Spoiler filter - novels/scripts where the protagonist was in a coma/dead
January 18, 2013 12:33 PM   Subscribe

Spoiler filter - novels/scripts where the protagonist was in a coma/dead (etc) the whole time?

This ask is obviously SPOILER HEAVY for any and all novels, films, tv shows etc the whole way through - fair warning!

I'm looking for any works of long-form fiction where the protagonist or majority of the action action turned out to be within a coma or some kind of "personal internal world" around or post-death.
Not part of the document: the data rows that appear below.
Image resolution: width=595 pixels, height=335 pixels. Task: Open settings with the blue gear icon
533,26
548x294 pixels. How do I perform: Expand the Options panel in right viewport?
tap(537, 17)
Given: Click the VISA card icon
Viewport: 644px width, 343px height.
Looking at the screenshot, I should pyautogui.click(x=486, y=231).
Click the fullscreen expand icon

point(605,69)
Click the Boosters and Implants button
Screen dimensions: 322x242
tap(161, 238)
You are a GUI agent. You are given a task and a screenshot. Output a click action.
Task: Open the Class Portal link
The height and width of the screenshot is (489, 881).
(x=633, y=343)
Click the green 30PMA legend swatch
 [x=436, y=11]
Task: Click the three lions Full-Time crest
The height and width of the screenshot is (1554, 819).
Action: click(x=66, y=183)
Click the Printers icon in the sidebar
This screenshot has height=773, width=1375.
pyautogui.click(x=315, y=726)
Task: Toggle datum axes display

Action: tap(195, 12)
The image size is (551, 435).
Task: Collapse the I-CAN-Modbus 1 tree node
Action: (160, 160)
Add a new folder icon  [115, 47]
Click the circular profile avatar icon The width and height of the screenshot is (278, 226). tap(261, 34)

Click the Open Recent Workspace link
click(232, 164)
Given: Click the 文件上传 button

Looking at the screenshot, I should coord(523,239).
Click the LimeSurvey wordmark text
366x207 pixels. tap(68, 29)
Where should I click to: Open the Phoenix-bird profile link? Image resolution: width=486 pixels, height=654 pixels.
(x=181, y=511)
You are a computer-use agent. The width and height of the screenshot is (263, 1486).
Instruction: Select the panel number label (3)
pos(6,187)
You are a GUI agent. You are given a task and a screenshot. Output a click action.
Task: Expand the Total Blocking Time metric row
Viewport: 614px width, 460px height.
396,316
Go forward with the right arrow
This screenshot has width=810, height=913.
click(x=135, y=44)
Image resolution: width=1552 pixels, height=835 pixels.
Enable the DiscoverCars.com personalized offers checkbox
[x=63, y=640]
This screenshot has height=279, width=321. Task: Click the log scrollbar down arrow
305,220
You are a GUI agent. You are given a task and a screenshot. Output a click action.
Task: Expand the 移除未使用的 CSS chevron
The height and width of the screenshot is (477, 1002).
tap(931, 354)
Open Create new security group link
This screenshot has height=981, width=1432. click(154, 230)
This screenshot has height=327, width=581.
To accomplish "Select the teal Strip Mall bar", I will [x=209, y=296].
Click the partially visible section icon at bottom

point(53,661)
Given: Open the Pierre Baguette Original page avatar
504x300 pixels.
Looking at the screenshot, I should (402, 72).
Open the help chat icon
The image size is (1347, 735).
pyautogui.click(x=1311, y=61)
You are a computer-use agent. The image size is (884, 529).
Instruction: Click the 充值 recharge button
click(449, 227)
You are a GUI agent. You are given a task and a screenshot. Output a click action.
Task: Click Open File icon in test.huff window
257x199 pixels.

I know this is a relatively common trope and I'm hoping to subvert that slightly in something I'm currently producing, but to do so I need to be sure I'm not retreading the exact same ground as other works.

A prominent example from recent years would be LOST, an earlier one would be Jacob's Ladder. But what else?
posted by tzb to Society & Culture (46 answers total) 6 users marked this as a favorite
 
Iain Banks' The Bridge, I dare say.
posted by Tomorrowful at 12:37 PM on January 18, 2013 [2 favorites]


The Lovely Bones by Alice Sebold.
posted by kimdog at 12:40 PM on January 18, 2013 [2 favorites]


The Sixth Sense
posted by scody at 12:41 PM on January 18, 2013 [1 favorite]


One subversion - "He was alive the whole time" - is The Eye, by Vladimir Nabokov.
posted by Rustic Etruscan at 12:42 PM on January 18, 2013


Best answer: TV Tropes has you covered.
posted by jbickers at 12:44 PM on January 18, 2013 [3 favorites]


Passage by Connie Willis (not the whole time, though).
posted by Kriesa at 12:45 PM on January 18, 2013 [1 favorite]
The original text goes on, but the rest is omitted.